▸ EXERCISE DETAILS
Please copy out all lines of the entries that contain the word "стенди".

___ TASK DATA ___

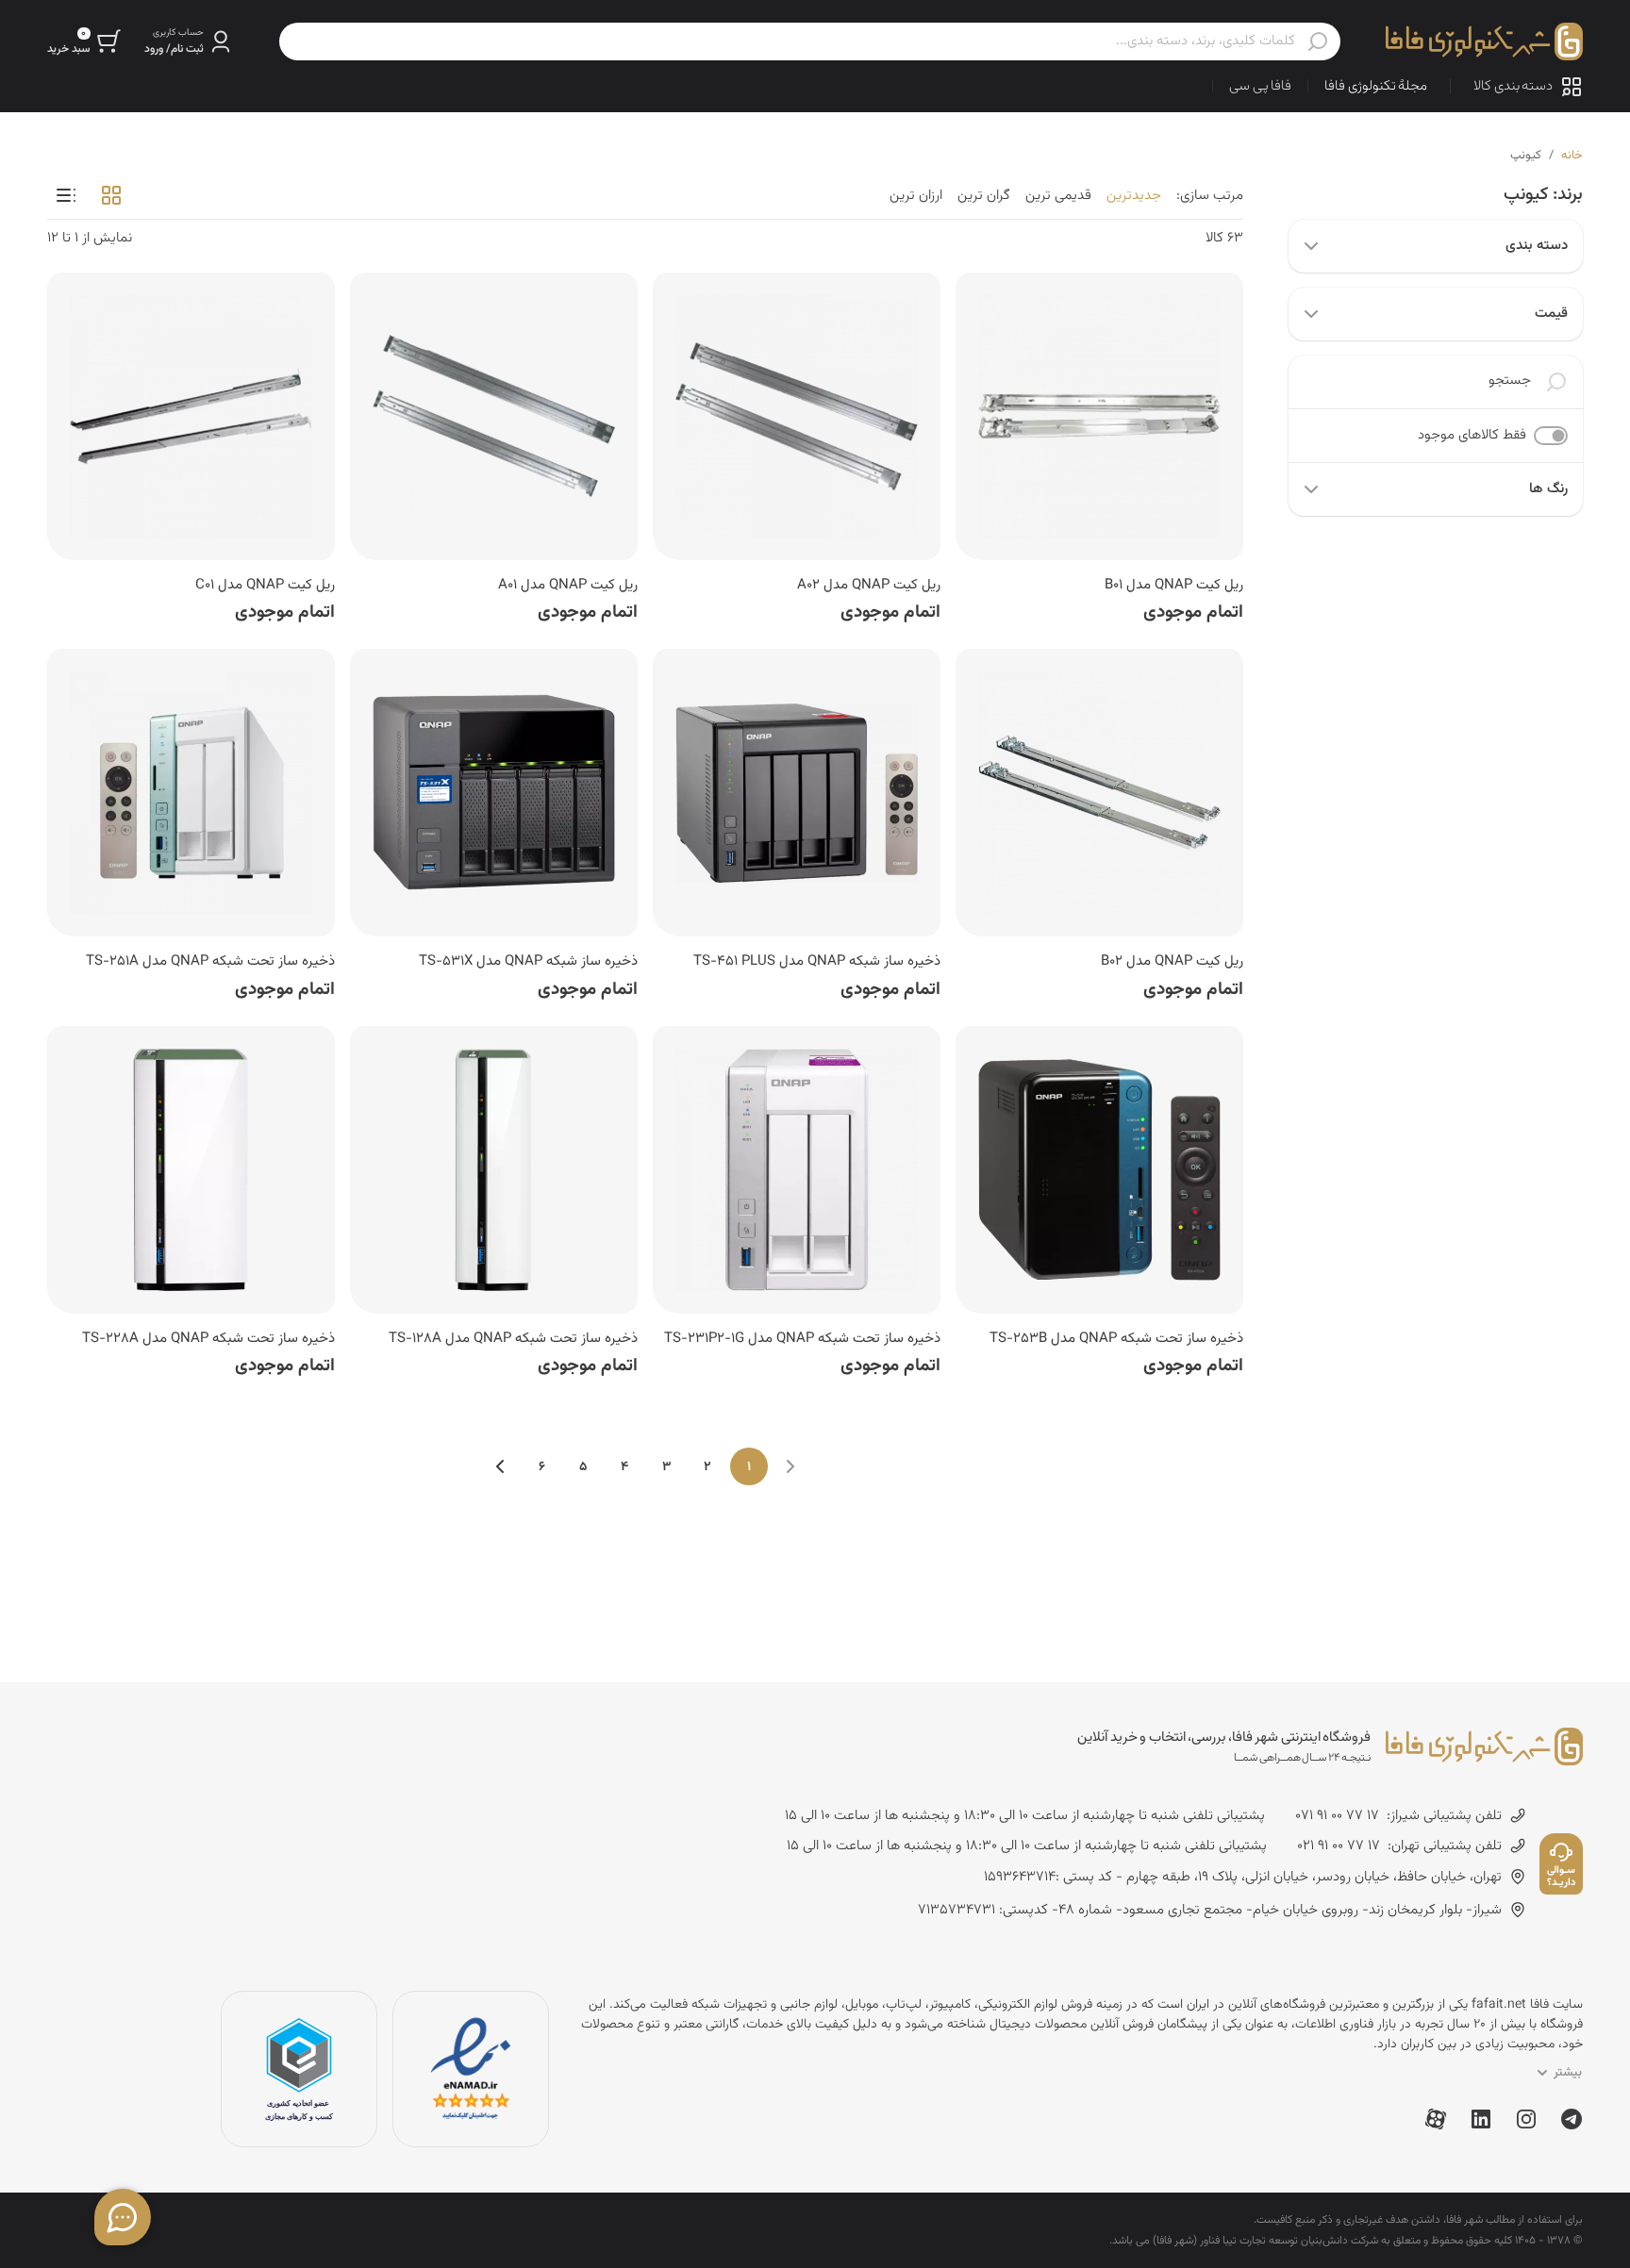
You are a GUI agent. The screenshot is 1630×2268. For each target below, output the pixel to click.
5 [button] (583, 1467)
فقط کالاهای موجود (1472, 435)
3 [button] (666, 1467)
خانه (1572, 155)
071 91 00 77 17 (1337, 1816)
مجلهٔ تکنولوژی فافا (1375, 86)
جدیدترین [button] (1133, 196)
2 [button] (707, 1467)
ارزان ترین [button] (916, 196)
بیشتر (1568, 2072)
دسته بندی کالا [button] (1513, 86)
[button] (189, 41)
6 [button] (542, 1467)
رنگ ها (1548, 489)
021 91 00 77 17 (1338, 1846)
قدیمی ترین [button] (1058, 196)
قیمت (1551, 313)
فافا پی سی (1260, 86)
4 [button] (624, 1467)
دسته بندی (1536, 246)
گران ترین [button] (983, 196)
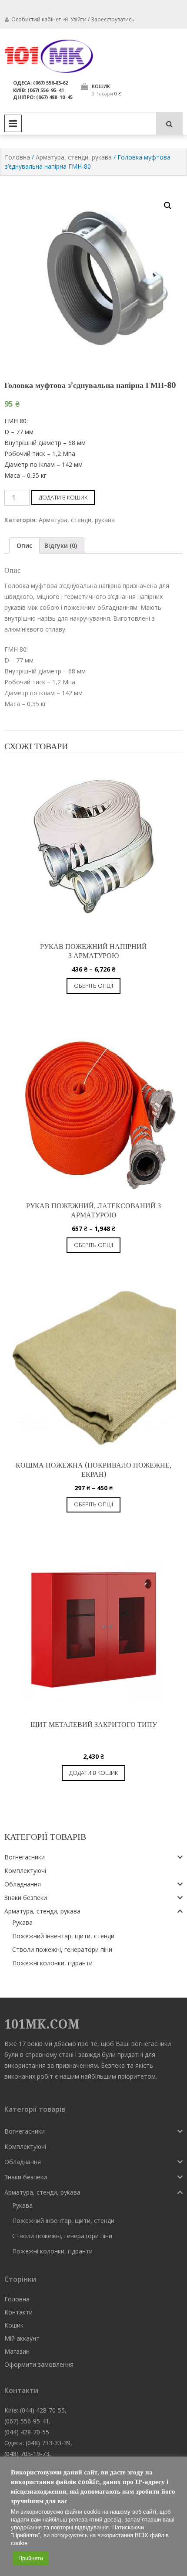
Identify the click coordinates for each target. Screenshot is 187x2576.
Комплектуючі (25, 1870)
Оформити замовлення (38, 2364)
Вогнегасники (24, 1857)
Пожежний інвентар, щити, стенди (63, 1936)
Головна (17, 157)
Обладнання (22, 1884)
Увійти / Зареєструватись (101, 19)
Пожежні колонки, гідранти (52, 1963)
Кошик (13, 2325)
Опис (24, 545)
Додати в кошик (63, 497)
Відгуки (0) (60, 545)
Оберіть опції (93, 985)
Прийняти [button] (30, 2558)
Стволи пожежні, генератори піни (62, 1949)
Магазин (17, 2351)
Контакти (18, 2312)
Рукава (22, 1922)
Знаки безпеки (25, 1897)
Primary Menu (13, 123)
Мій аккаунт (22, 2338)
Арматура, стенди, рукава (74, 157)
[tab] (24, 545)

___

▸ REPLY TO THE EXERCISE
Пожежний інвентар, щити, стенди (63, 1936)
Арматура, стенди, рукава (74, 157)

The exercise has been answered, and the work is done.